------ Supplied records
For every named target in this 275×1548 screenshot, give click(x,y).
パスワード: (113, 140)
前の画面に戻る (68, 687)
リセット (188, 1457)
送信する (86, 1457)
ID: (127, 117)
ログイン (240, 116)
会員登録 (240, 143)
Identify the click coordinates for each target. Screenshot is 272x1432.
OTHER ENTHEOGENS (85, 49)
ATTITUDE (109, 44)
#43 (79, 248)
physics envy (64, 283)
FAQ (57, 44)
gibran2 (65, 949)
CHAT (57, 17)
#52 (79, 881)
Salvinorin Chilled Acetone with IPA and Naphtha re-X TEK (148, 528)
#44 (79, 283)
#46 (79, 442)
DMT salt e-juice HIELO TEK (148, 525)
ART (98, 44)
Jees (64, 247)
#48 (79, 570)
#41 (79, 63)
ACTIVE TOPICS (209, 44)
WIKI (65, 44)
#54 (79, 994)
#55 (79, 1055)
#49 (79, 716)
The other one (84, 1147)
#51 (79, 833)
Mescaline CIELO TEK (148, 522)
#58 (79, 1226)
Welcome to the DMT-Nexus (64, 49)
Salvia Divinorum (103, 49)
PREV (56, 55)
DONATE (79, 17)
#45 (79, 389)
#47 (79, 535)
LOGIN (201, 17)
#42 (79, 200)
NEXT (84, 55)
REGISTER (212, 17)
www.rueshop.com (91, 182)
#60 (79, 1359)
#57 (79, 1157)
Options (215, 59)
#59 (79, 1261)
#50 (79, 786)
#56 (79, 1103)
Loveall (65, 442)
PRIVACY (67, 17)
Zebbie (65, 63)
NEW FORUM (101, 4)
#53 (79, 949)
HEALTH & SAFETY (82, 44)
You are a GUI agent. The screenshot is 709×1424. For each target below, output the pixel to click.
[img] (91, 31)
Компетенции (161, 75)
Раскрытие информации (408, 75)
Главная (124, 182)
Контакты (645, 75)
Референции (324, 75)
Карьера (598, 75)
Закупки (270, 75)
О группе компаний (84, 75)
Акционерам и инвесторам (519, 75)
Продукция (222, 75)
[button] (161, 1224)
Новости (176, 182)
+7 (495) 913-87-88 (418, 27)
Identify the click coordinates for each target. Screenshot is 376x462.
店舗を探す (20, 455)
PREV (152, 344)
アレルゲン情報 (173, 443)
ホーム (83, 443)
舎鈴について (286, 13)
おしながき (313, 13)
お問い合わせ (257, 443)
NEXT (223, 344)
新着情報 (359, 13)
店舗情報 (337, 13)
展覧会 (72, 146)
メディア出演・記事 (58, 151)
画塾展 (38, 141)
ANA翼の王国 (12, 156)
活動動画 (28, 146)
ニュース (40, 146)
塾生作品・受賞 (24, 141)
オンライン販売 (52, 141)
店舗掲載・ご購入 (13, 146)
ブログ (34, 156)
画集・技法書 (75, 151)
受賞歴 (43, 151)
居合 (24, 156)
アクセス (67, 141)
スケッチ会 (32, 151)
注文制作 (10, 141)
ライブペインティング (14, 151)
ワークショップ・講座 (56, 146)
------------
Reproduce every line of the data above verbatim, in the same order, changing nothing.

For every named target in this 275×1548 screenshot, give click(x,y).
パスワード: (113, 140)
前の画面に戻る (68, 687)
リセット (188, 1457)
送信する (86, 1457)
ID: (127, 117)
ログイン (240, 116)
会員登録 (240, 143)
Identify the click coordinates for each target. Screenshot is 272x1432.
OTHER ENTHEOGENS (85, 49)
ATTITUDE (109, 44)
#43 (79, 248)
physics envy (64, 283)
FAQ (57, 44)
gibran2 (65, 949)
CHAT (57, 17)
#52 (79, 881)
Salvinorin Chilled Acetone with IPA and Naphtha re-X TEK (148, 528)
#44 (79, 283)
#46 (79, 442)
DMT salt e-juice HIELO TEK (148, 525)
ART (98, 44)
Jees (64, 247)
#48 (79, 570)
#41 (79, 63)
ACTIVE TOPICS (209, 44)
WIKI (65, 44)
#54 (79, 994)
#55 (79, 1055)
#49 (79, 716)
The other one (84, 1147)
#51 (79, 833)
Mescaline CIELO TEK (148, 522)
#58 (79, 1226)
Welcome to the DMT-Nexus (64, 49)
Salvia Divinorum (103, 49)
PREV (56, 55)
DONATE (79, 17)
#45 (79, 389)
#47 (79, 535)
LOGIN (201, 17)
#42 (79, 200)
NEXT (84, 55)
REGISTER (212, 17)
www.rueshop.com (91, 182)
#60 (79, 1359)
#57 (79, 1157)
Options (215, 59)
#59 (79, 1261)
#50 (79, 786)
#56 (79, 1103)
Loveall (65, 442)
PRIVACY (67, 17)
Zebbie (65, 63)
NEW FORUM (101, 4)
#53 (79, 949)
HEALTH & SAFETY (82, 44)
You are a GUI agent. The screenshot is 709×1424. For each target below, output the pixel to click.
[img] (91, 31)
Компетенции (161, 75)
Раскрытие информации (408, 75)
Главная (124, 182)
Контакты (645, 75)
Референции (324, 75)
Карьера (598, 75)
Закупки (270, 75)
О группе компаний (84, 75)
Акционерам и инвесторам (519, 75)
Продукция (222, 75)
[button] (161, 1224)
Новости (176, 182)
+7 (495) 913-87-88 (418, 27)
Identify the click coordinates for each target. Screenshot is 376x462.
店舗を探す (20, 455)
PREV (152, 344)
アレルゲン情報 (173, 443)
ホーム (83, 443)
舎鈴について (286, 13)
おしながき (313, 13)
お問い合わせ (257, 443)
NEXT (223, 344)
新着情報 (359, 13)
店舗情報 (337, 13)
展覧会 (72, 146)
メディア出演・記事 (58, 151)
画塾展 (38, 141)
ANA翼の王国 (12, 156)
活動動画 (28, 146)
ニュース (40, 146)
塾生作品・受賞 (24, 141)
オンライン販売 (52, 141)
店舗掲載・ご購入 (13, 146)
ブログ (34, 156)
画集・技法書 (75, 151)
受賞歴 (43, 151)
居合 (24, 156)
アクセス (67, 141)
スケッチ会 (32, 151)
注文制作 (10, 141)
ライブペインティング (14, 151)
ワークショップ・講座 (56, 146)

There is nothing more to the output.